DFA Addresses Problem


DFA responded to the Project’s recommendations with a pilot program to contact taxpayers after regular work hours, described in records as “extended hours staff.”  DFA briefed the Transformation Advisory Board4 in July.  DFA noted in October its collection of receivables increased $15.5 million.5  DFA noted earlier this month that its calendar year collections total $124,079,406, an increase of $22,170,760 since last November.6


Implications for Citizenship


The Policy Foundation’s mission statement includes a charge to encourage citizenship.  The episode is a textbook example of how a small group of citizens can work with proactive elected officials to advance good government.


The Project proceeded along the following timeline:


                     (Early 2015) Policy Foundation becomes aware of receivables problem from public records obtained under the Freedom of Information Act.

                     (January 26, 2015) Policy Foundation memo notes FOIA records show outstanding tax liens total $735 million.7  Memo explains liens process.

                     (Marc 2015) Investigative group, Watchdog.org, publishes article.

                     (September 2015) Policy Foundation proposes Efficiency Project.

                     (December 2015) Gov.

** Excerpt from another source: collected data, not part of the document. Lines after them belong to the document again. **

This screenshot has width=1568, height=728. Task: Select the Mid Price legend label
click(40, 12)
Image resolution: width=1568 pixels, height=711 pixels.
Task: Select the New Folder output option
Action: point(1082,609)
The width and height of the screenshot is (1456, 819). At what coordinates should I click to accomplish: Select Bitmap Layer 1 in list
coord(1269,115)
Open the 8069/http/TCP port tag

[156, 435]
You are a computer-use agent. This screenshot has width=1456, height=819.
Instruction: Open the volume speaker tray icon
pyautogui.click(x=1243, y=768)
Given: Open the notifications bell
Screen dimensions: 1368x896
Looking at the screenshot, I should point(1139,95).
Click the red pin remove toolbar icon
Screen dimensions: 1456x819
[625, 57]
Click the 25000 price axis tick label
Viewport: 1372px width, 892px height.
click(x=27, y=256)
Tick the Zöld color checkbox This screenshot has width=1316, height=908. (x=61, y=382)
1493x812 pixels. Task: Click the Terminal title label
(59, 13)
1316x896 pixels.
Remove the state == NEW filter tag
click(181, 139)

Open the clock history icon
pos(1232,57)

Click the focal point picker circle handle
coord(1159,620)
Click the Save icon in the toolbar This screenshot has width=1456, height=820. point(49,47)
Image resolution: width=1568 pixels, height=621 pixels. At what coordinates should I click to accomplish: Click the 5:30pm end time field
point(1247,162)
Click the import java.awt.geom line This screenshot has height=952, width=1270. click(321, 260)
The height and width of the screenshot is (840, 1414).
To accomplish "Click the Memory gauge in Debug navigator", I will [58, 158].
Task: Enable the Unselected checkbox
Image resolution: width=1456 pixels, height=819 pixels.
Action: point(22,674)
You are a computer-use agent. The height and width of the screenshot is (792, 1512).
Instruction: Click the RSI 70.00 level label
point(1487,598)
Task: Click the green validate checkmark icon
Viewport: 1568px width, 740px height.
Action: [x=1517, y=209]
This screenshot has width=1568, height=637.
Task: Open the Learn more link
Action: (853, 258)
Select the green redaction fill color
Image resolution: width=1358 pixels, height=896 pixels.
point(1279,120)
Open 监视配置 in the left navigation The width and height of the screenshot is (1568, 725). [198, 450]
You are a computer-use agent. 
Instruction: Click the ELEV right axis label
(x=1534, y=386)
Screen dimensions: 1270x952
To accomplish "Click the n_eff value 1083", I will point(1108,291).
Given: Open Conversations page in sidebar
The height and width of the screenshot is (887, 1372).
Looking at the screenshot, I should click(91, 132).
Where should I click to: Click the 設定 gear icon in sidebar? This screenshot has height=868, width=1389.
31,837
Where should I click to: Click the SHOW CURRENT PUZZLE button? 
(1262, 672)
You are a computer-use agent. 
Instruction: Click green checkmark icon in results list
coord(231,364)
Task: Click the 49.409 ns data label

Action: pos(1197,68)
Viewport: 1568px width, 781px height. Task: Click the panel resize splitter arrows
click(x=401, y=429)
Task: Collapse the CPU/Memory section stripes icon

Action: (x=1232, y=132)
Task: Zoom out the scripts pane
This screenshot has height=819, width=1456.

Hutchinson announces Project.

                     (October 2016) Project delivers two reports to Gov. Hutchinson after nine-month review of Arkansas state agencies.

                     (Late 2016-Early 2017) Gov. Hutchinson appoints Amy Fecher as chief transformation officer, and creates Transformation Advisory Board.


Implications for Law-Abiding Taxpayers


Fiscal reform critics argue tax cut proponents must identify spending cuts to pay for lost revenues.  This problem is solved by earmarking Efficiency Project savings to reforms needed to make Arkansas competitive with other states.


–Greg Kaza

1  “Open Government Under Assault In Arkansas,” Watchdog.org, March 20, 2015

2 Taxpayers have multiple opportunities to pay and may appeal the lien or enter into an agreement with DFA.

3  PricewaterhouseCoopers LLP, Efficiency Review of Arkansas State Government, July 2016, p. 23.  The report notes, “Possibly as a result of uncollected taxes, the State’s Tax ROI is among the lowest in the nation  Staffing of collections staff is inadequate to collect against the current backlog of tax debts. Existing collection vacancies represent taxes uncollected, resulting in lost revenue to the State.

4  The 15-member Board was established by Hutchinson in early 2017 to review Efficiency Project recommendations.

5  DFA, October 11, 2017.  A second Project report proposed reducing receivables by 5%, or $15.5 million.

6  DFA, December 18, 2017

7  Policy Foundation research memo, “Documents: Outstanding Tax Liens Total $735 Million.”